**Input:**
┌────────

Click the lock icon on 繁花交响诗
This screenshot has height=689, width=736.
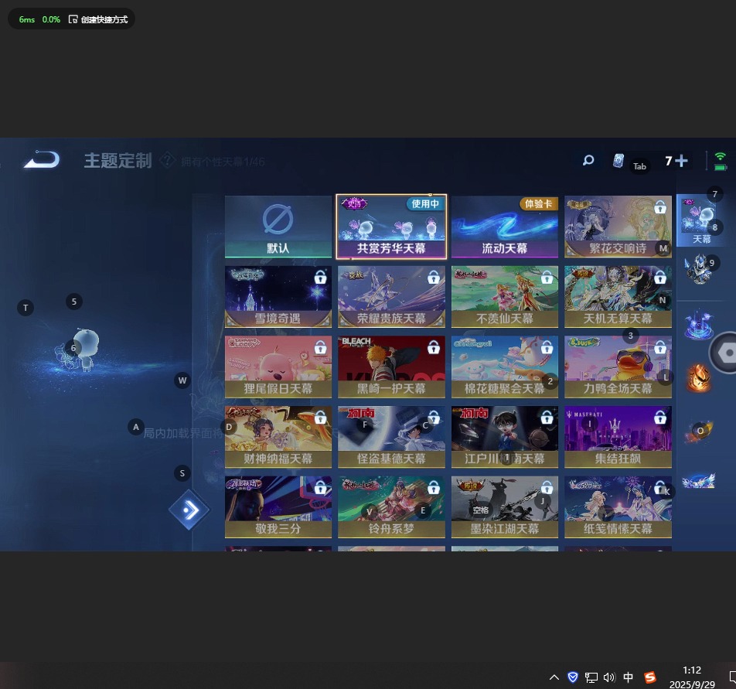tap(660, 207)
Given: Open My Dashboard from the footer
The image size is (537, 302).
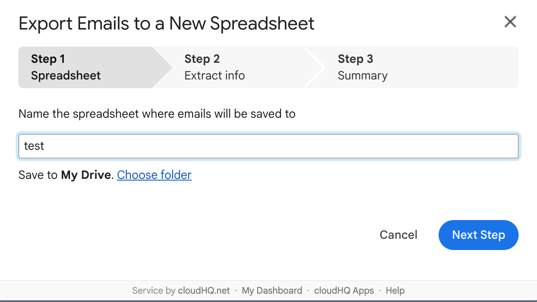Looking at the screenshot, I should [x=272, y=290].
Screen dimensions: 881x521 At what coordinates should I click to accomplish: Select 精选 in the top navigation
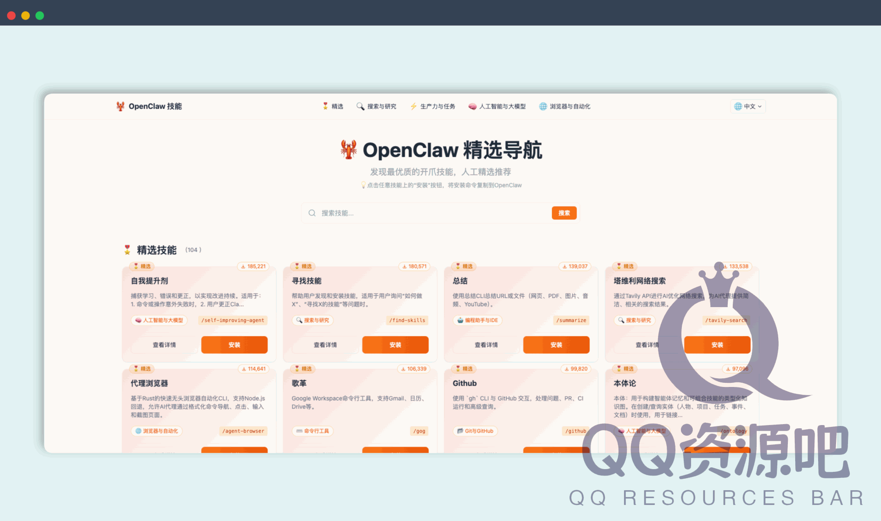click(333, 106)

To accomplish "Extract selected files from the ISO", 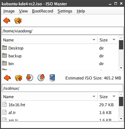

└────────

Reproduce the data above word for word, leaving out the pictures.

**Output for this exercise:**
Click the lock icon on 繁花交响诗
This screenshot has height=689, width=736.
tap(660, 207)
Given: Open My Dashboard from the footer
The image size is (537, 302).
Looking at the screenshot, I should [x=272, y=290].
Screen dimensions: 881x521 At what coordinates should I click to accomplish: Select 精选 in the top navigation
click(333, 106)

To accomplish "Extract selected files from the ISO", 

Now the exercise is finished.